1. To develop methods for estimation of the geometry of hydrogeological units based on integrated interpretation of geological, hydrogeological, and geophysical data.
2. To assess the uncertainty on geological models based on the uncertainty of the underlying geophysical data.
3. To provide sub-models for local areas where specific measurements are carried out on water balance elements and test the consistency of the new data and the impact on model simulations.
4. To integrate the new data and findings into the catchment model for Skjern River and provide new consolidated model simulations and water balance estimates.
5. To prepare guidelines for estimating water balances including recommendations for use of data on precipitation, evapotranspiration and groundwater outflow.
6. To simulate the hydrological consequences of climate change.

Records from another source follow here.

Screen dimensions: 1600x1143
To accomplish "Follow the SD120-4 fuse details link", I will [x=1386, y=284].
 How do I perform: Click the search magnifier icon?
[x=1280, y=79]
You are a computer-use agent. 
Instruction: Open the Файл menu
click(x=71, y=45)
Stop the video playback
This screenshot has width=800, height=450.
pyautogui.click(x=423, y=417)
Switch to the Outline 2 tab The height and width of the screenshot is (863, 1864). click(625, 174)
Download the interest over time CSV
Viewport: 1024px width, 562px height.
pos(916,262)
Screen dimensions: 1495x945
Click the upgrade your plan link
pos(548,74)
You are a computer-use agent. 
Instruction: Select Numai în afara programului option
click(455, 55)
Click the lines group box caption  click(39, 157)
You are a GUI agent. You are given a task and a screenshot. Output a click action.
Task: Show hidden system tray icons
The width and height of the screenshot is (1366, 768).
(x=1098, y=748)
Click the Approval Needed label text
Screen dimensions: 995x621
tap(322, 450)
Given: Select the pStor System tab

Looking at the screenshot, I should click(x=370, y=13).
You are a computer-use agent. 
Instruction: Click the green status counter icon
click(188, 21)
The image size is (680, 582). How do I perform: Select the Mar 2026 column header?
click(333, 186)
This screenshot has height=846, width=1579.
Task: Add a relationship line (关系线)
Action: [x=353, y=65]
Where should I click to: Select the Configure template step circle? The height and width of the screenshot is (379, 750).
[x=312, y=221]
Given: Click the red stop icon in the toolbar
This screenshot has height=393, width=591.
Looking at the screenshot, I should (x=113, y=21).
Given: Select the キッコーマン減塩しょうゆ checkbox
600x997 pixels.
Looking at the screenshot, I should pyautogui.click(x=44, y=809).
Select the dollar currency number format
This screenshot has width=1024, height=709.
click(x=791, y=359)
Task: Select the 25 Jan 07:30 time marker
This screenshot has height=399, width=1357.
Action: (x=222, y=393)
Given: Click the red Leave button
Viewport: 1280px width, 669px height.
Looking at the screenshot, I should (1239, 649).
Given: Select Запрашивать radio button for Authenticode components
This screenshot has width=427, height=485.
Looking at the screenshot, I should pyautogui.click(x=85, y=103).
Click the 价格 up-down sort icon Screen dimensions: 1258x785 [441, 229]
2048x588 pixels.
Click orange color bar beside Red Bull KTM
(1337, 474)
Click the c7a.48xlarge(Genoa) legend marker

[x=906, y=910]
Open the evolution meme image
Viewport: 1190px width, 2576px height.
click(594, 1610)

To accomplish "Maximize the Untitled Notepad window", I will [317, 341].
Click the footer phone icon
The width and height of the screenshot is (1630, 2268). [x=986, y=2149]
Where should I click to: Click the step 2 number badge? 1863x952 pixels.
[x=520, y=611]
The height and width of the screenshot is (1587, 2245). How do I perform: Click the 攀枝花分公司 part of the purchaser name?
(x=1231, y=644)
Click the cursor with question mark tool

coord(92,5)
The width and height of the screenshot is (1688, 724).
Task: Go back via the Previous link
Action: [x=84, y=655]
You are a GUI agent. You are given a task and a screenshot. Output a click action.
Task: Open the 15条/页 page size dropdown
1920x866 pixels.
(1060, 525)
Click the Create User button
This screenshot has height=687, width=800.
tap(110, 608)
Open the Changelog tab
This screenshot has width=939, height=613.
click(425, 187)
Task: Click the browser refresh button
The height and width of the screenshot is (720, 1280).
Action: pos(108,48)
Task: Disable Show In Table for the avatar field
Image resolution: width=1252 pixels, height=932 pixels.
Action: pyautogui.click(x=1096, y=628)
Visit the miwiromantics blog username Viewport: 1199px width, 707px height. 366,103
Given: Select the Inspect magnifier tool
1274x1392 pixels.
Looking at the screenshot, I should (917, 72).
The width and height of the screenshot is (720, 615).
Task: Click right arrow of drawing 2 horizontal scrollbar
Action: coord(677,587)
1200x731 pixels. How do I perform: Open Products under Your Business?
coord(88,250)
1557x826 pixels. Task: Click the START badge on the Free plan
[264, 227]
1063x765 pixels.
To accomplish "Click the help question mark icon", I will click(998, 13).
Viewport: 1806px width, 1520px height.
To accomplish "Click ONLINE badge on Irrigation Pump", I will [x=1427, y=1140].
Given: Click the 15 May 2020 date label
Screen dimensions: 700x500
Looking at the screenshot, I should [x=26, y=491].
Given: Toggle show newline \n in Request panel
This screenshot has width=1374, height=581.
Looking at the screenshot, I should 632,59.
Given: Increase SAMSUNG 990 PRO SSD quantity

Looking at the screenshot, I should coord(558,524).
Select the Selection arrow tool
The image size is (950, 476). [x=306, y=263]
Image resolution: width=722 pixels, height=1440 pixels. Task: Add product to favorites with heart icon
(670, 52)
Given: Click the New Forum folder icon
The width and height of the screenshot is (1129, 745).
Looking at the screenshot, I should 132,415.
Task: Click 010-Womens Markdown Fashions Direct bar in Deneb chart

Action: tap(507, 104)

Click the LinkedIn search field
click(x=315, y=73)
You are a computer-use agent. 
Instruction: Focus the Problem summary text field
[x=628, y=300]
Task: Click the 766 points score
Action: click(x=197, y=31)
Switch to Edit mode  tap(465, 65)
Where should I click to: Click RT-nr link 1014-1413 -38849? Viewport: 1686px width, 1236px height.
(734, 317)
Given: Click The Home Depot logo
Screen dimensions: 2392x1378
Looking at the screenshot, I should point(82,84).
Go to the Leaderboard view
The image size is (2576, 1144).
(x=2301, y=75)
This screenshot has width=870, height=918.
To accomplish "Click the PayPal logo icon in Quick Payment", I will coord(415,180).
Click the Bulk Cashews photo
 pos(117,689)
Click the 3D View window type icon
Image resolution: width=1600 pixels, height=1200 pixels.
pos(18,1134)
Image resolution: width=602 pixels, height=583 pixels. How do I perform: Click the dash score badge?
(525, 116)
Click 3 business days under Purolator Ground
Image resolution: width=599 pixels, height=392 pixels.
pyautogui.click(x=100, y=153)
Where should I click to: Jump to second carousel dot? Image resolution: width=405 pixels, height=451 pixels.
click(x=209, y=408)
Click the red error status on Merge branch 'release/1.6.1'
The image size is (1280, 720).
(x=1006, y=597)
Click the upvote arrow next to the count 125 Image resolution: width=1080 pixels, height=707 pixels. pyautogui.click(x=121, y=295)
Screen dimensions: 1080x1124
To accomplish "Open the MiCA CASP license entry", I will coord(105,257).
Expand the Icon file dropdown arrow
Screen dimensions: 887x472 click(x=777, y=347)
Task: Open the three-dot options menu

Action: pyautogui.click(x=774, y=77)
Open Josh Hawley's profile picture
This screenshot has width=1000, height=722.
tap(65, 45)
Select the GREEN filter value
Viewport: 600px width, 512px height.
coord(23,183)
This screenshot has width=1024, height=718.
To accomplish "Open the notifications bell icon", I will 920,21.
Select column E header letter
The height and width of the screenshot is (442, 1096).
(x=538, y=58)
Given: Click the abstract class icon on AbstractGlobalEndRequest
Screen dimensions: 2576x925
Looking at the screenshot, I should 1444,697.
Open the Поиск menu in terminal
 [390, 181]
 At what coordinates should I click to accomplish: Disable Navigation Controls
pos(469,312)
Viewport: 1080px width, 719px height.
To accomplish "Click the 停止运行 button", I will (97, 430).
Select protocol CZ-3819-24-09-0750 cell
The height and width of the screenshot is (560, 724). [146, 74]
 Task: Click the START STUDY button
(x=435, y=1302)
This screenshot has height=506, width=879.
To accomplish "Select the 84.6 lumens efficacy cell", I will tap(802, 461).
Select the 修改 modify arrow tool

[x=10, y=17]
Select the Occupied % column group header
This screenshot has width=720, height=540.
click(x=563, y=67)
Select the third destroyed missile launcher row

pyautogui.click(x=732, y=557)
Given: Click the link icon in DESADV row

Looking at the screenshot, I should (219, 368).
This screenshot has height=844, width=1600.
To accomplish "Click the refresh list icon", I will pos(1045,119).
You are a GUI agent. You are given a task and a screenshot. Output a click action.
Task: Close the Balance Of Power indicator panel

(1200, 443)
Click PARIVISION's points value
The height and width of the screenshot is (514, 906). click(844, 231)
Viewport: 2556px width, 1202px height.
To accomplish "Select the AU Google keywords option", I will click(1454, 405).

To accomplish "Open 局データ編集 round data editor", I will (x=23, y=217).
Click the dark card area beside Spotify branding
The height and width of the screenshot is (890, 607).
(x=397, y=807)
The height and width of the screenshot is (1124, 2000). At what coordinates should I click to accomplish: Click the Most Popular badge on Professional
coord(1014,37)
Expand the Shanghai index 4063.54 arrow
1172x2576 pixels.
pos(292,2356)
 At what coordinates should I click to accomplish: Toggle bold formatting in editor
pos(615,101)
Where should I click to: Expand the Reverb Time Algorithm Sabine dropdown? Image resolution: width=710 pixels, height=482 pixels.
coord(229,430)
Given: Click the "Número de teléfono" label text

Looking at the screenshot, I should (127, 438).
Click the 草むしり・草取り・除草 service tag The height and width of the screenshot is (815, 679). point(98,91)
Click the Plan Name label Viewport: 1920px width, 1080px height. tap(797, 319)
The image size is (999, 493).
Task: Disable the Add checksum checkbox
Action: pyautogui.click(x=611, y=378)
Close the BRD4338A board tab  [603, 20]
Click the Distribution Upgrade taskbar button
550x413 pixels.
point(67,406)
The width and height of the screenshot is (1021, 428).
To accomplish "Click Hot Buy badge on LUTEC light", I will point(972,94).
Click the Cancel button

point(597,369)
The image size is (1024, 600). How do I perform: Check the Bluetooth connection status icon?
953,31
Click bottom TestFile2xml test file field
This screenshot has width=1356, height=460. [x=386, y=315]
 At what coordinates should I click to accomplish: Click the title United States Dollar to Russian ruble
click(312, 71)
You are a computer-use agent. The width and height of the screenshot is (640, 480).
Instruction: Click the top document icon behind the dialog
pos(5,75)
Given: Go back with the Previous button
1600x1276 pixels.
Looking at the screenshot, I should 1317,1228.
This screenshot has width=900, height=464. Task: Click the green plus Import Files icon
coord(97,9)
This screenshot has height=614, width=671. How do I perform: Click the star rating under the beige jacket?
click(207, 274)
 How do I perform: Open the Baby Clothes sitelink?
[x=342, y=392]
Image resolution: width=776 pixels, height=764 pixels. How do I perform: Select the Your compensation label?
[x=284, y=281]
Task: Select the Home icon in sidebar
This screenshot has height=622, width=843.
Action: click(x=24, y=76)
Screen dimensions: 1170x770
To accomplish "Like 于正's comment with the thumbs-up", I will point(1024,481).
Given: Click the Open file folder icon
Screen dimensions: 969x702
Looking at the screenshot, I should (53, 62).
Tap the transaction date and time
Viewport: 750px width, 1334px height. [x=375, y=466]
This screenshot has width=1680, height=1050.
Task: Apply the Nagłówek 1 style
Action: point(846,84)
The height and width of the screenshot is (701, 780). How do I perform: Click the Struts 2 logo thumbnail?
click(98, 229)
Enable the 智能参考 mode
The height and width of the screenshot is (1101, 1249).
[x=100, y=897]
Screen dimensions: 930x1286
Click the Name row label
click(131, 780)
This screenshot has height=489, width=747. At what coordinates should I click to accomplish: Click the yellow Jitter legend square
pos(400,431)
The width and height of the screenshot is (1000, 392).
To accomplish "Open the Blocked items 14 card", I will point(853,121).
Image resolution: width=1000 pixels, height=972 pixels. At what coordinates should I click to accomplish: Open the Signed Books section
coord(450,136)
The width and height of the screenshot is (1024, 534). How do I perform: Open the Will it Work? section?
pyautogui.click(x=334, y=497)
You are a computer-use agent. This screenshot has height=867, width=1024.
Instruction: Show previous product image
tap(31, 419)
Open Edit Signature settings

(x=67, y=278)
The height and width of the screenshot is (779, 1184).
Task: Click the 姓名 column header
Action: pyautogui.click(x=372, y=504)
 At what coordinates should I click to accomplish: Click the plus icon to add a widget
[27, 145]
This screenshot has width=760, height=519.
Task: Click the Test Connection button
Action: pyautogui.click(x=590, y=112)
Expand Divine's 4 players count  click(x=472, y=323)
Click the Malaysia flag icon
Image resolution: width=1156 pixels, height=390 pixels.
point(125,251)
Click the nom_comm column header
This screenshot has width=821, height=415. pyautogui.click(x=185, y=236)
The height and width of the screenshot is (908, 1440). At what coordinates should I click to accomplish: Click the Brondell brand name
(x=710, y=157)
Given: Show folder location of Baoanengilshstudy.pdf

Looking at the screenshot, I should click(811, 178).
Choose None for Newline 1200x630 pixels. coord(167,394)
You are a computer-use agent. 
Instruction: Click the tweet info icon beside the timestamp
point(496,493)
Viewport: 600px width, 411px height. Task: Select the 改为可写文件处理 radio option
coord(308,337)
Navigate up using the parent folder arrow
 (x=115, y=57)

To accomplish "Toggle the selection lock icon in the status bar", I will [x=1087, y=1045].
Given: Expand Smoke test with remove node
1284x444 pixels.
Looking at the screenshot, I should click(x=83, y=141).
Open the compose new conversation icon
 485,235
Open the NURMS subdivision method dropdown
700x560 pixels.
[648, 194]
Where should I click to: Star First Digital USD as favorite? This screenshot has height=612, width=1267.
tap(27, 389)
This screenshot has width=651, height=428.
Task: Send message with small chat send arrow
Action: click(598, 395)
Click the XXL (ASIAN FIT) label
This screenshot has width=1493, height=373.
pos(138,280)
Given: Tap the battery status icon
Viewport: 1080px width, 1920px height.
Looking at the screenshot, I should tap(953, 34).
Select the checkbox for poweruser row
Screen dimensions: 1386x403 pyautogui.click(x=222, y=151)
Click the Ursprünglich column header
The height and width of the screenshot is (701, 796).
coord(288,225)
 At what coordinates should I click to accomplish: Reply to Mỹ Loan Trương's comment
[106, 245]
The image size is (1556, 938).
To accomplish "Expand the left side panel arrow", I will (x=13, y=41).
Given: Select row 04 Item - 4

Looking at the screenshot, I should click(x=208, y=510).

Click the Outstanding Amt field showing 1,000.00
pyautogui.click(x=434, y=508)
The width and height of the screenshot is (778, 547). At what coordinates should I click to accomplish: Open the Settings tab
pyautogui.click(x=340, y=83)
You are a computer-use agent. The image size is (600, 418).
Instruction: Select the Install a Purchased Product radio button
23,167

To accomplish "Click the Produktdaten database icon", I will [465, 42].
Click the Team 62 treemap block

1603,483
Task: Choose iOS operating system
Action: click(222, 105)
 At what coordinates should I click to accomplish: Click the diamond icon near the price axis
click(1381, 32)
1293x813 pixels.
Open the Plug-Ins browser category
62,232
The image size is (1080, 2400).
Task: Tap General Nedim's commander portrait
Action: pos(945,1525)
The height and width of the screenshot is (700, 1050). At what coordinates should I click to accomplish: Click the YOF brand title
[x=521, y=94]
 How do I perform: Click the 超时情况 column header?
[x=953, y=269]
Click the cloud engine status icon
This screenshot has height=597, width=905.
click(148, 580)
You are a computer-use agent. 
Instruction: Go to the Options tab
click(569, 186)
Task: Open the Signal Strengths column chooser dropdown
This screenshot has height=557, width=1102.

Task 1: Joint interpretation of geological, hydraulic and geophysical data
A general inversion algorithm for inversion of very large geophysical datasets will be developed. It will use a 3D model defined spatially in a grid divided into rectangular or triangular grid cells.
The algorithm will have the fundamental extensions: 1) the basic formulation is in 3D, 2) scalable to large datasets and 3) the model description is moved from the physical measurement positions of the geophysical data to a uniformly distributed model grid. The grid based inversion algorithm will be extended to include geological a priori information not only in the nodes but also in between.
Task 2: Hydrological modeling and integration
A fully integrated hydrological model for the entire catchment will be developed from the existing model using MIKE SHE. This state of the art model will be able to describe the diurnal cycle of hydrological fluxes while accounting for the catchment scale dynamics and water balance. The land surface parameterization will largely be based on remote sensing data. The model will form the basis of a multi-constraint optimization framework utilizing the unique suite of observational data time series available in HOBE including multiple point measurements of key hydrological variables and spatial information obtained from satellite sensors.
Scaling will be a key component of the modeling work both regarding model parameterization, regionalization and evaluation against point measurements and spatial observations and other models.
Task 3: Hydrological modeling of climate change
The hydrological consequences of future climate change and related changes in land use and irrigation will be analyzed. The integrated hydrological model will be used for the hydrological predictions and the climate model HIRHAM will be used for obtaining predictions of future climatic scenarios.
The climatic scenarios will be used as input to the hydrological model. As the climate model operates on a coarse resolution, there is a need to downscale the climate data for the hydrological model. Here, new downscaling methods will be developed and tested. With changing climatic conditions the land use will change and other crop rotations will be implemented in agriculture. We will analyze the hydrological consequences of such changes by incorporating the land use changes in the model and simulate the associated changes in evapotranspiration and irrigation requirements. Land-surface-atmosphere interactions and the feedback mechanisms will also be examined.